Work item: Look through the data below, and copy each line that carries the word "computer".

Collected data entries:
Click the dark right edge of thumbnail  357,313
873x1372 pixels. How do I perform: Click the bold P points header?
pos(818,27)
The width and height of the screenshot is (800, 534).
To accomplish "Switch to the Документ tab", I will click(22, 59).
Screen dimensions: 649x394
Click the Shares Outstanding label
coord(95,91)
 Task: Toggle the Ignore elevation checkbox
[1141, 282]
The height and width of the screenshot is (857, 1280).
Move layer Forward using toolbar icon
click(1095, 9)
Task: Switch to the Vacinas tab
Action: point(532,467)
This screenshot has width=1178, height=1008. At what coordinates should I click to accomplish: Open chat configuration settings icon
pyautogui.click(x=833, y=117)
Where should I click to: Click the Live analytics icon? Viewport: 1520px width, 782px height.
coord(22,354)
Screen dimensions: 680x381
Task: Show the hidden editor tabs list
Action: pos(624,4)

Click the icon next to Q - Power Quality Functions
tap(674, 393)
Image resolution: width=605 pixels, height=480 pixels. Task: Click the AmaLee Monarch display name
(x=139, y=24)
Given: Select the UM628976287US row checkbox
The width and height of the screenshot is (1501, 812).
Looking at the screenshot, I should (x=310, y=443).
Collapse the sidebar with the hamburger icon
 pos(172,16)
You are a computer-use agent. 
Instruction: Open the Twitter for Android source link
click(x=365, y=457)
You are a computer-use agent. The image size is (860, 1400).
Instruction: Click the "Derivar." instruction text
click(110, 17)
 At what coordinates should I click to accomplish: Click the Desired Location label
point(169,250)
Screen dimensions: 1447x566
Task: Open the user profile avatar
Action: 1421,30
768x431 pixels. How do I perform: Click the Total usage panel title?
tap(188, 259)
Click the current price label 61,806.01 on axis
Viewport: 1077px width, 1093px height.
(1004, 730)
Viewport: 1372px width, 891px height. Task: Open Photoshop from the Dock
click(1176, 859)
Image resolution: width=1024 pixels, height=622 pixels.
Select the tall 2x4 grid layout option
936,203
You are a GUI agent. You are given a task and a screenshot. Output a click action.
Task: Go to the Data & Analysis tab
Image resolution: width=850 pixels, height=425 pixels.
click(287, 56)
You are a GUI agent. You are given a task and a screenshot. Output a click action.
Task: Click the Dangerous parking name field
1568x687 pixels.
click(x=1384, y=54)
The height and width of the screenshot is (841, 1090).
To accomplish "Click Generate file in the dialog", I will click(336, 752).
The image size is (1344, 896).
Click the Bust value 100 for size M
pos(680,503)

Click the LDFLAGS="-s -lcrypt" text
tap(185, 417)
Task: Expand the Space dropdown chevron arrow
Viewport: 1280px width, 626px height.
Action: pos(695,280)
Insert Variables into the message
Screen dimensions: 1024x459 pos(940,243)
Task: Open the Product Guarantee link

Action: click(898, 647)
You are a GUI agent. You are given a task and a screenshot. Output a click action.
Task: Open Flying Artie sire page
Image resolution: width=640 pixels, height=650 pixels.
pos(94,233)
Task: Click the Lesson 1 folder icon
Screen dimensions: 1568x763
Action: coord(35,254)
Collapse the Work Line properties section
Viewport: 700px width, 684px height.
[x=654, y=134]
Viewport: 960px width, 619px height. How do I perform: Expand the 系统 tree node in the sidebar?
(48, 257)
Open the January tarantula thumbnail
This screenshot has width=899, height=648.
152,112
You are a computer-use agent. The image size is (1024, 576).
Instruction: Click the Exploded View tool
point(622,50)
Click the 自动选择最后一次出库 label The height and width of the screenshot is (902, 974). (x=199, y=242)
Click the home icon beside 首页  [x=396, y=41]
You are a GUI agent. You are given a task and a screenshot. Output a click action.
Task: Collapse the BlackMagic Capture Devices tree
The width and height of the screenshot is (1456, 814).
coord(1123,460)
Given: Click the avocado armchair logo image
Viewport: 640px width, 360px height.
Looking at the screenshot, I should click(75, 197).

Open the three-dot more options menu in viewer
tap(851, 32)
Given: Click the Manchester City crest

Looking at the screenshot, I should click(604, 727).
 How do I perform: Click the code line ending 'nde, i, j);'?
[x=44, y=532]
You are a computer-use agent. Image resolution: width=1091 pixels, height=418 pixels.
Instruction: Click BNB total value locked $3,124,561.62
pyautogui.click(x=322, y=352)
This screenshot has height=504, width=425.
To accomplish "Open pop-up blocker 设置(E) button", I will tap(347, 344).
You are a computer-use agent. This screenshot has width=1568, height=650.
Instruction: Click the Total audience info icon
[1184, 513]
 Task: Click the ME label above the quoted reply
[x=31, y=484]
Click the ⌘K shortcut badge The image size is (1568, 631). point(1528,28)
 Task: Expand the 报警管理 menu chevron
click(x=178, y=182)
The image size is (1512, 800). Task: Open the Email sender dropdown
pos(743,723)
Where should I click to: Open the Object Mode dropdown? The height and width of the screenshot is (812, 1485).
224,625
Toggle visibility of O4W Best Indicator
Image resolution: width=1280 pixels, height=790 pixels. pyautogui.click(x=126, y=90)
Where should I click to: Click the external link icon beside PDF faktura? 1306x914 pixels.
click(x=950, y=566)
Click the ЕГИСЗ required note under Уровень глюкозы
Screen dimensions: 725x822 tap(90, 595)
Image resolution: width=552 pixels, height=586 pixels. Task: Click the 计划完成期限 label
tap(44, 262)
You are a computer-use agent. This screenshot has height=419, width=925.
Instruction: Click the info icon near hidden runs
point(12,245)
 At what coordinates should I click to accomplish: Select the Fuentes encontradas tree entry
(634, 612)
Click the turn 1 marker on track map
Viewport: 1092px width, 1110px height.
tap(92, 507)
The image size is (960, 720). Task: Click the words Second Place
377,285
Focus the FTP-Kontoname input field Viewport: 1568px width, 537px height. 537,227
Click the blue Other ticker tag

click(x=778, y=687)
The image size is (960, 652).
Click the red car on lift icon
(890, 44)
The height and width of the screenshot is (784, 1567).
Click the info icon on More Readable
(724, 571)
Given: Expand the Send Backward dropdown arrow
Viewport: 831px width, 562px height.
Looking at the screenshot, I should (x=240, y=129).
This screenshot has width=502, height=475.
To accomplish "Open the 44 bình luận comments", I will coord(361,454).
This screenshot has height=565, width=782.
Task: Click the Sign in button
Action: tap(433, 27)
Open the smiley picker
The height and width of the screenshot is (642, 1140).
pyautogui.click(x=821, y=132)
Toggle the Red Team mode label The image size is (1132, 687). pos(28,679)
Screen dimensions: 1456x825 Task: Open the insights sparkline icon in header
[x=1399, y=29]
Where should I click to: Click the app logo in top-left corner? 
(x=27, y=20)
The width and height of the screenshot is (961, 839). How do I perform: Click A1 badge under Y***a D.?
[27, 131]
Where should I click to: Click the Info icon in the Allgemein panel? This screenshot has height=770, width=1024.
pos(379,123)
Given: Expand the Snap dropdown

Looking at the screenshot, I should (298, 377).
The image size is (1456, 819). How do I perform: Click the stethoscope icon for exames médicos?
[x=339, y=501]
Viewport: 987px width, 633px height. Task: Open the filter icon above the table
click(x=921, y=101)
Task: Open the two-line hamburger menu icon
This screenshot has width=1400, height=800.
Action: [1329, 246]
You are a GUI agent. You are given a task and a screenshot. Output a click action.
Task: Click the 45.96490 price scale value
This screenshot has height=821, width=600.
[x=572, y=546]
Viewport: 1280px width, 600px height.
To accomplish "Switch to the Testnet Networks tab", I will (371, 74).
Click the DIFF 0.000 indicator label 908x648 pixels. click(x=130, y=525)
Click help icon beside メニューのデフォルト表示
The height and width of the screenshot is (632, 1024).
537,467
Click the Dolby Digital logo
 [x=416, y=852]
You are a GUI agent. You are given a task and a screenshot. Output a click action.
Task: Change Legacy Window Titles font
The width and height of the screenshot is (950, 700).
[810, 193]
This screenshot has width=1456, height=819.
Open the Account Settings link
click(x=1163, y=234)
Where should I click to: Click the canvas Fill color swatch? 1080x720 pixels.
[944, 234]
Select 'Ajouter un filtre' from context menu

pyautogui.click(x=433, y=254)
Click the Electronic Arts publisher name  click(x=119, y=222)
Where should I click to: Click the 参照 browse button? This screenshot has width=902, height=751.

Answer to this task:
You are a computer-use agent. 
You are a computer-use agent. The image size is (860, 1400).
You are a computer-use agent. The image size is (1024, 576).
You are a computer-use agent. Image resolution: width=1091 pixels, height=418 pixels.
You are a computer-use agent. This screenshot has width=1568, height=650.
You are a computer-use agent. This screenshot has height=419, width=925.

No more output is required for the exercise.